• _练习题组_
**A)** 根据HQL数据排序一文,缺省情况下NULL值在排序中被视为什么?
**B)** 从HQL数据排序一文的最后一行之后接着写下去。

• _节选原文_
★ ★ ★
美文网首页
HQL之数据排序

HQL之数据排序

作者: 长较瘦 | 来源:发表于2019-10-28 14:03 被阅读0次

    HQL支持以下四种关键字来进行数据排序,

    • ORDER BY [ASC|DESC]
    • SORT BY [ASC|DESC]
    • DISTRIBUTE BY
    • CLUSTER BY
      以下依次为这些关键字的说明和解释,
    1. ORDER BY [ASC|DESC]:
      和SQL中SELECT语句的ORDER BY子句相似。需要注意的是,该排序是针对每一个reducer的输出汇总后整体的排序,只使用一个reducer来做全局整体排序,通常会消耗较多时间来完成这个排序任务。
      ASC这个开关项是缺省开关项,如果没有指定ASC|DESC,ASC就会被缺省使用。自Hive 2.1.0版本起,HQL支持可以指定NULL值位于排序中的起始/结束。NULL FIRST, NULL值位于起始;NULL LAST, NULL值位于结束位置。缺省情况下,NULL值被视为最小,在做ASC排序时,位于起始位置,在做DESC排序时,位于结束位置。
    > SELECT name FROM employee ORDER BY name DESC; -- By columns      
    +----------+      
    |   name   |      
    +----------+      
    | Will     |      
    | Shelley  |      
    | Michael  |      
    | Lucy     |      
    +----------+      
    4 rows selected (24.057 seconds)            
    > SELECT name       
    > FROM employee  -- Order by expression      
    > ORDER BY CASE WHEN name = 'Will' THEN 0 ELSE 1 END DESC;      
    +----------+      
    |   name   |      
    +----------+      
    | Lucy     |      
    | Shelley  |      
    | Michael  |      
    | Will     |      
    +----------+      
    4 rows selected (25.057 seconds)            
    > SELECT * FROM emp_simple ORDER BY work_place NULL LAST;      
    +---------+------------+      
    | name    | work_place |      
    +---------+------------+      
    | Lucy    | Montreal   |      
    | Michael | Toronto    |      
    | Will    | NULL       | -- NULL stays at the last      
    +---------+------------+      
    3 rows selected (0.263 seconds)
    

    推荐LIMIT子句和ORDER BY一起使用。当设置hive.mapred.mode为strict时,ORDER BY子句一定要和LIMIT子句一起使用,否则执行相关HQL语句时会返回异常。另外,Hive 1.x版本,该设置缺省为 nonstrict,但自从Hive 2.x后,该设置缺省为 strict。

    1. SORT BY [ASC|DESC]: 用来指定提供给Reducer输入记录的排序方式。由于是给Reducer的输入数据排序,所以这个排序操作在Reducer开始处理数据前就已经完成了。该排序不是全局排序,只是在每个Reducer内局部排。当时有且仅有一个Reducer时,和ORDER BY的效果一致。另外SORT BY通常需要和DISTRIBUTE BY一起使用,否则无实际效果。
    > SET mapred.reduce.tasks = 2; -- Sort by with more than 1 reducer      
    No rows affected (0.001 seconds)
★ ★ ★
• _数据部分_
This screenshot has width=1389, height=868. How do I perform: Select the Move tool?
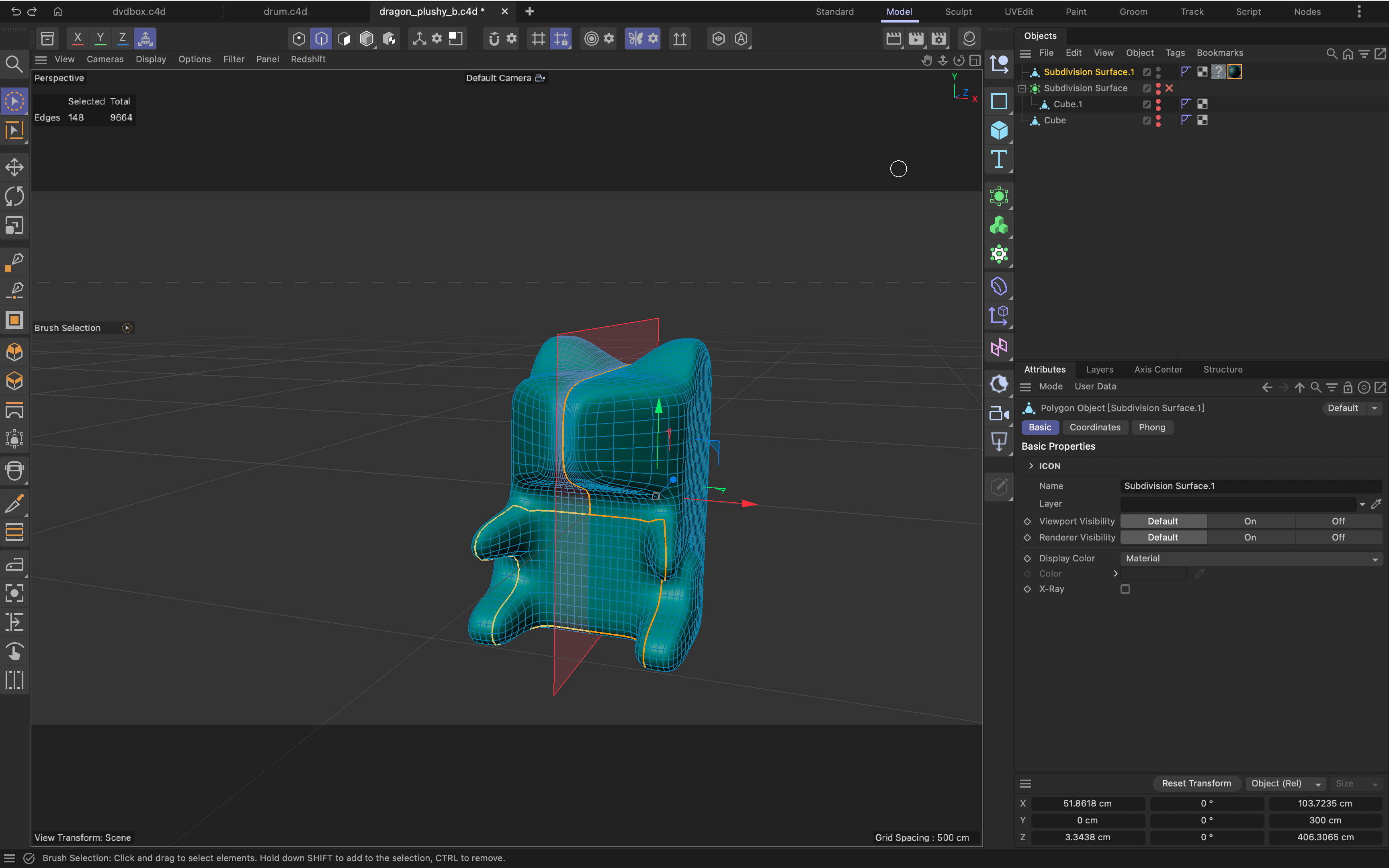point(14,167)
★ ★ ★
• _参考答案_
**A)** 缺省情况下,NULL值被视为最小。

**B)**
    > SELECT name FROM employee SORT BY name DESC;      
    +---------+      
    |   name  |      
    +---------+      
    | Shelley | -- Once result is collected to client, it is       
    | Michael |   order-less      
    | Lucy    |      
    | Will    |      
    +---------+      
    4 rows selected (54.386 seconds)            
    > SET mapred.reduce.tasks = 1; -- Sort by one reducer      
    No rows affected (0.002 seconds)            
    > SELECT name FROM employee SORT BY name DESC;      
    +----------+      
    |   name   |      
    +----------+      
    | Will     | -- Same result to ORDER BY      
    | Shelley  |      
    | Michael  |      
    | Lucy     |      
    +----------+      
    4 rows selected (46.03 seconds)
    
    1. DISTRIBUTE BY:
      和GROUP BY子句相似,Mapper用来确定数据输出至哪个Reducer。
      和GROUP BY子句不一样的地方在于,DISTRIBUTE BY子句无法用于数据聚合函数,如COUNT(*),而只是指定数据输出至哪个Reducer。
      DISTRIBUTE BY子句通常用于按照某些列来重新存放数据。另外该子句后的列,必须包含在SELECT子句的列列表中,否在会报错。
    -- Error when not specify distributed column employee_id in select      
    > SELECT name FROM employee_hr DISTRIBUTE BY employee_id;       
    Error: Error while compiling statement: FAILED: SemanticException
    [Error 10004]: Line 1:44 Invalid table alias or column reference 'employee_id': (possible column names are: name)             
    > SELECT name, employee_id FROM employee_hr DISTRIBUTE BY employee_id;       
    +----------+--------------+      
    |   name   | employee_id  |      
    +----------+--------------+      
    | Lucy     | 103          |      
    | Steven   | 102          |      
    | Will     | 101          |      
    | Michael  | 100          |      
    +----------+--------------+      
    4 rows selected (38.92 seconds)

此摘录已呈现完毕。